Who hasn’t, at one time or another been single? Some view it as a curse, something that’s been inflicted upon them like the plague. Others embrace and enjoy it as a chance to break free from the confines of a relationship and everything that goes with it. No matter how you see it at first, we’ve got some tips on how to run with it!
First, explore what you’ve been missing out on. Did your couple status get in the way of your window of time to spend with friends and family? Have weekends passed you by only to learn Monday morning that just a fraction of your to-do list got tackled? Did you ever wake up, take a long look in the mirror to discover that your pre-relationship self was no where to be found? If you answered yes to any or all of the above, now is your chance to use your time differently.
Your new path…
Build a new routine that caters to just you. Being alone affords you the opportunity to do many of the things you never had time for when you had to attend to the “give and take” of a relationship. Get up early to take that hike in the canyon (your lover never wanted you to get out of bed, remember?) or start a meditation practice as the sun comes up (remember to face east for the best energy). Have a singles “Showtime night” or “sports Sunday “where you watch your favorite show or game with a group of same gender friends. Remember that tapas restaurant you liked, but the portions weren’t big enough for your partner so you never went? Throw your next birthday party there! Start planning it now.
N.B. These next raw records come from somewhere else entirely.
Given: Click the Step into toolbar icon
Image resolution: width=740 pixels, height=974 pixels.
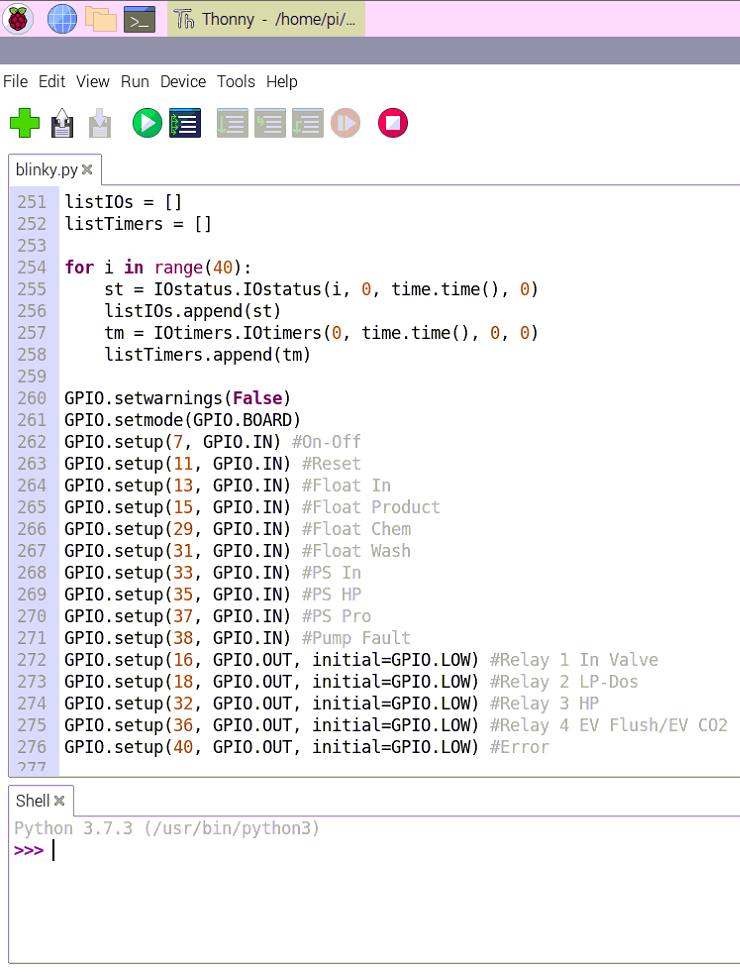Looking at the screenshot, I should point(269,123).

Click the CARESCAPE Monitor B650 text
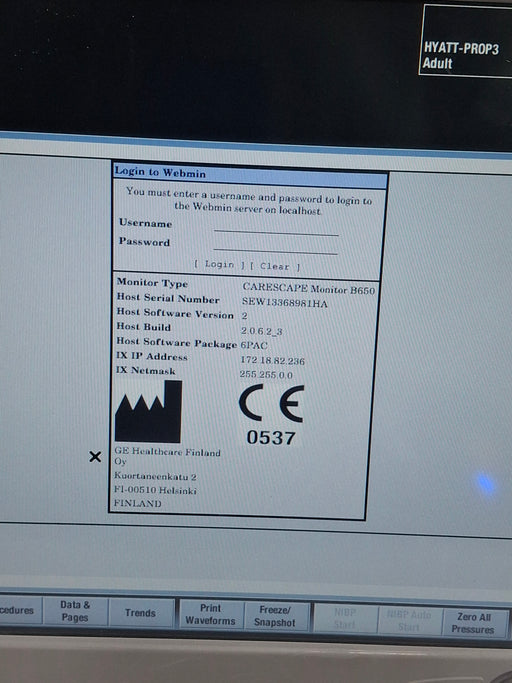pos(309,288)
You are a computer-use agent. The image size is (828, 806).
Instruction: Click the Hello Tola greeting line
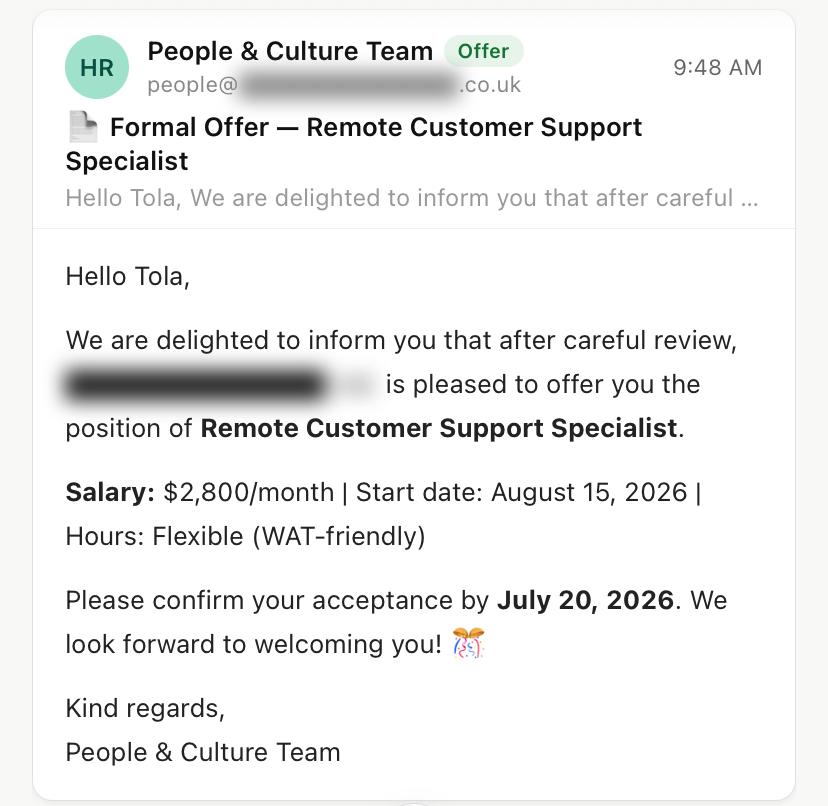pyautogui.click(x=127, y=276)
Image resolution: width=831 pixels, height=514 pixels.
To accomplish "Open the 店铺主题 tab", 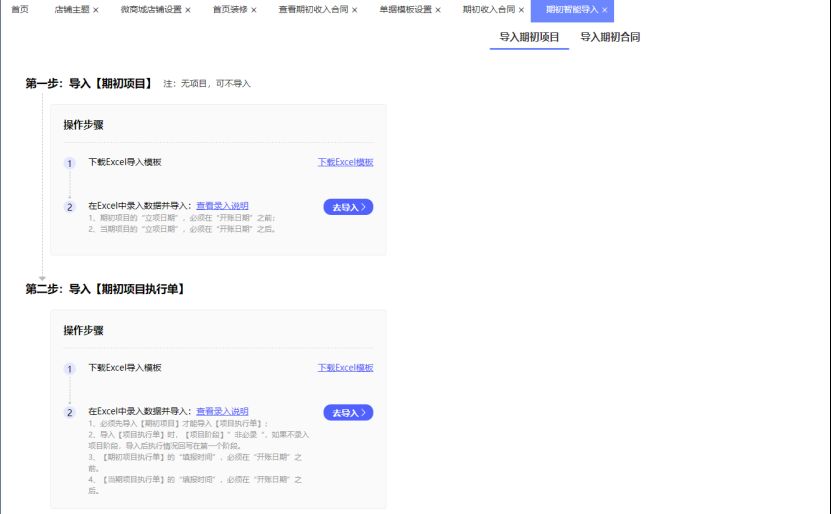I will click(x=71, y=10).
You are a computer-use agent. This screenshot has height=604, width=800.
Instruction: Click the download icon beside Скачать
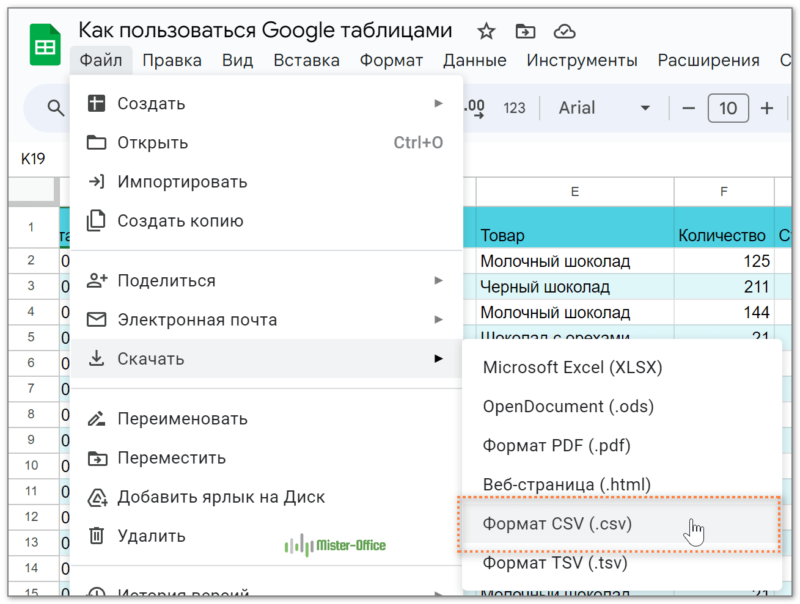pyautogui.click(x=96, y=358)
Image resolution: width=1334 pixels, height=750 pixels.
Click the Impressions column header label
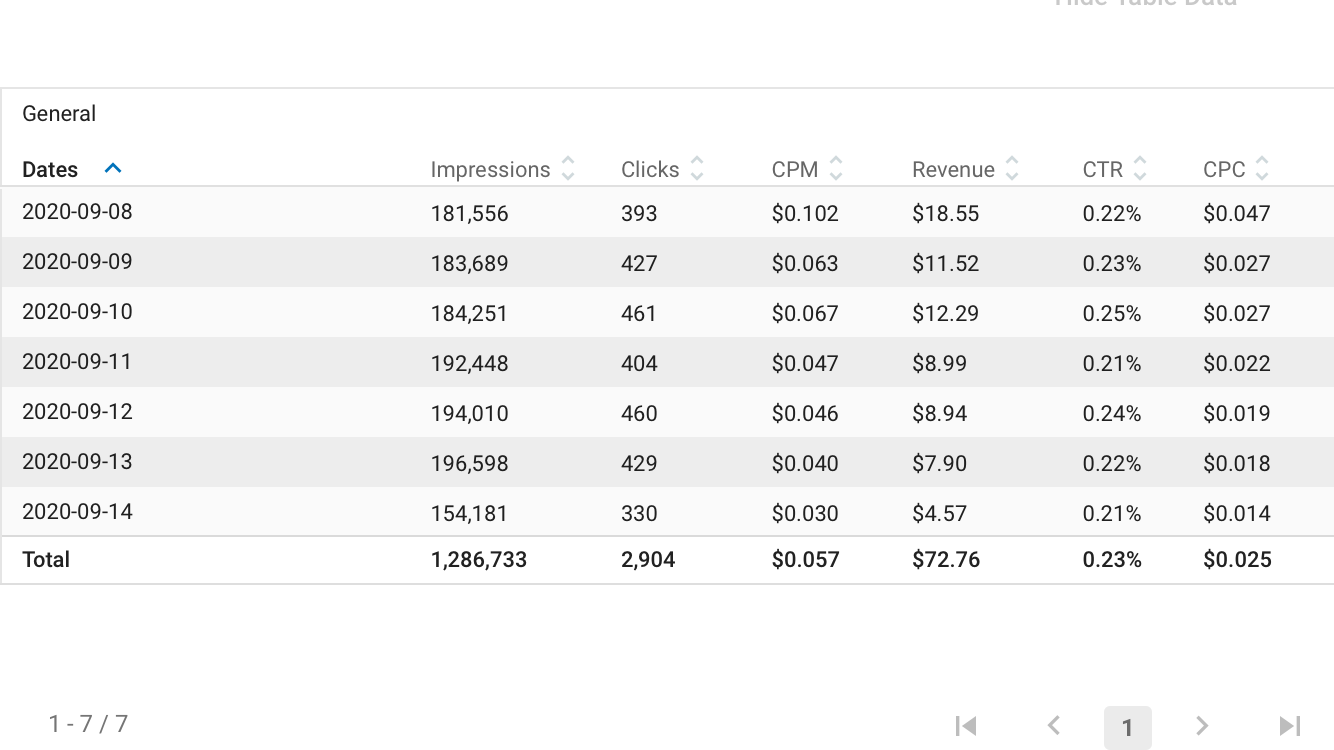point(490,169)
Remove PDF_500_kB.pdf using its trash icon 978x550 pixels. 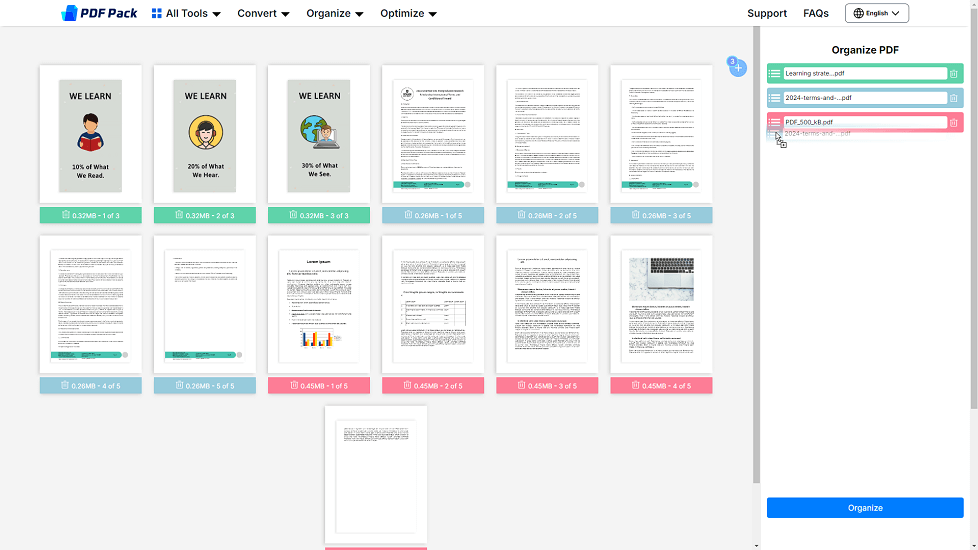pos(953,123)
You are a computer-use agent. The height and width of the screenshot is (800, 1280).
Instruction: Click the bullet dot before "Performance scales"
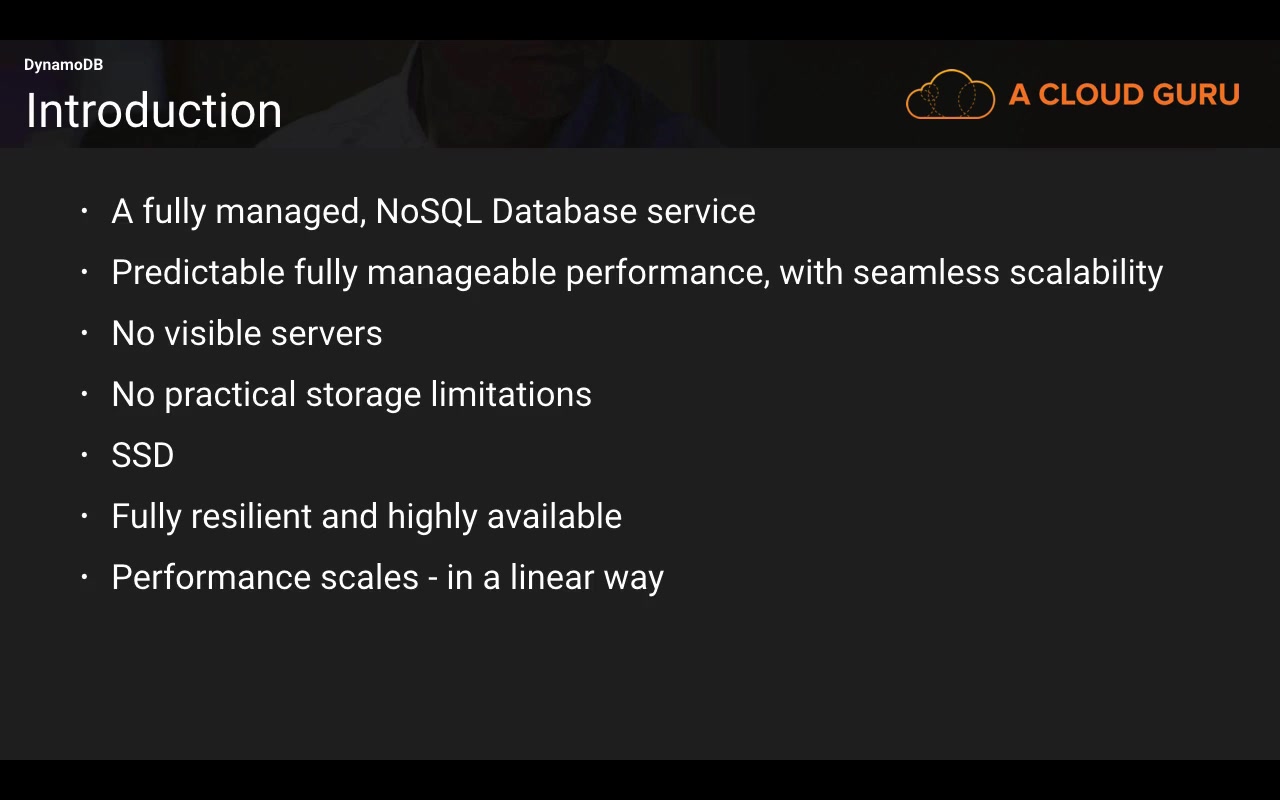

You owe it to yourself to spend time on some of the things you might have tabled in the past – before your status changes, once again.
Try these tips to get you going on a single-minded journey towards self-satisfaction.
• Conduct a physical inventory of your life. Are you in shape, do you like your hair? We all deserve to feel good about our physical selves, both on our own and in the company of others.
• Take a mental inventory. How are you dealing with your life? Are your moods in check? Are you happy – more than not? Is there room for improvement?
• Notice your space and surroundings. Does your closet or home need an out with the old and in with the new overhaul? Make room for new things and people to come into your life.
Do what matters to you
• Be selfish. This is the one time in your life when it’s okay. Enjoy it, you’ve earned it!
• Take moments each day to enjoy doing things on your own terms, whatever that means.
• Say what you want to do, out loud. Then do what you say, no excuses.
• Stay up late or sleep in.
• Make a point of becoming an expert at something new. Is there a language you’ve always wanted to learn?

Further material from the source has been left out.